Logaritmen > Logaritmische schalen
12345Logaritmische schalen

Theorie

Bij een logaritmische schaalverdeling zet je machten van `10` op gelijke afstanden van elkaar uit. Je kunt dan zowel heel kleine als heel grote getallen in dezelfde schaalverdeling plaatsen. Met behulp van de `10` -logaritme ([LOG] op je rekenmachine) kun je snel vinden welke macht van `10` bij een bepaald getal hoort.

  • `log(1250 )≈3,10` dus `1250 ≈10^(3,10)`
    Je plaatst `1250` dus op `3,10` eenheden boven `10^0` , net boven `10^3` .

  • `log(0,074 )≈text(-)1,13` dus `0,074 ≈10^(text(-)1,13)`
    Je plaatst `0,074` dus op `1,13` eenheden onder `10^0` , net onder `10^(text(-)1)` .

Gebruik je op de verticale as een logaritmische schaal en op de horizontale as een gewone lineaire schaal, dan wordt de grafiek van een exponentiële functie altijd een rechte lijn. In Excel kun je gemakkelijk grafieken maken met een logaritmische schaal. Er bestaat ook speciaal enkellogaritmisch papier.

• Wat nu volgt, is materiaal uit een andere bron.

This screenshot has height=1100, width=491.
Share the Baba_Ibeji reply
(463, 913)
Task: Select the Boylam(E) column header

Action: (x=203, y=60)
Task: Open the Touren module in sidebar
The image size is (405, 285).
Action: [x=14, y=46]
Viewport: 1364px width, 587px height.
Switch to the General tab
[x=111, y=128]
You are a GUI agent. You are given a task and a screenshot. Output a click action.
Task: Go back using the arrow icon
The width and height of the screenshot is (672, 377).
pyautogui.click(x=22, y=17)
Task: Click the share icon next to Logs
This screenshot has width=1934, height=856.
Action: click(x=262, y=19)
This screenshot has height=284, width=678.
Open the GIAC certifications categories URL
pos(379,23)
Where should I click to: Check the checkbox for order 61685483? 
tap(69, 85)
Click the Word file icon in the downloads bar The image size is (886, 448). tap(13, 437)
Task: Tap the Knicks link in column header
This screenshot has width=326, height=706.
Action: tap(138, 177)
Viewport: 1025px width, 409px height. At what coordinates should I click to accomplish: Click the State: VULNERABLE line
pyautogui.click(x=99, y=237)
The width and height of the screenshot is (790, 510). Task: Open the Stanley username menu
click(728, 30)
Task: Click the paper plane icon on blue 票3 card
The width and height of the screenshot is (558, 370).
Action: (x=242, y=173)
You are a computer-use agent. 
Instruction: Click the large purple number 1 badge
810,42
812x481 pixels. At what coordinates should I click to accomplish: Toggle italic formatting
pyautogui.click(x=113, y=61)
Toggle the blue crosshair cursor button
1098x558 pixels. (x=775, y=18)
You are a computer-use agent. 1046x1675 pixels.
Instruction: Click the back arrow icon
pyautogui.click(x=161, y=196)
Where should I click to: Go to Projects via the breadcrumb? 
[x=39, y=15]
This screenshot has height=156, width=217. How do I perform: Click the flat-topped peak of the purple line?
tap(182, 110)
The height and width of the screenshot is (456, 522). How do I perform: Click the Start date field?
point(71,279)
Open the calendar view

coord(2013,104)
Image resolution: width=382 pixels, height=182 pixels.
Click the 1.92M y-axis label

Omdat elke rechte lijn op enkellogaritmisch papier de grafiek is van een exponentiële functie, kun je dat papier gebruiken om na te gaan of er tussen twee variabelen een exponentieel verband bestaat.

Gebruik je op beide assen een logaritmische schaal, dan wordt de grafiek van een machtsfunctie altijd een rechte lijn. Er bestaat speciaal dubbellogaritmisch papier.

Omdat elke rechte lijn op dubbellogaritmisch papier de grafiek is van een machtsfunctie, kun je dat papier gebruiken om na te gaan of er tussen twee variabelen een machtsverband bestaat.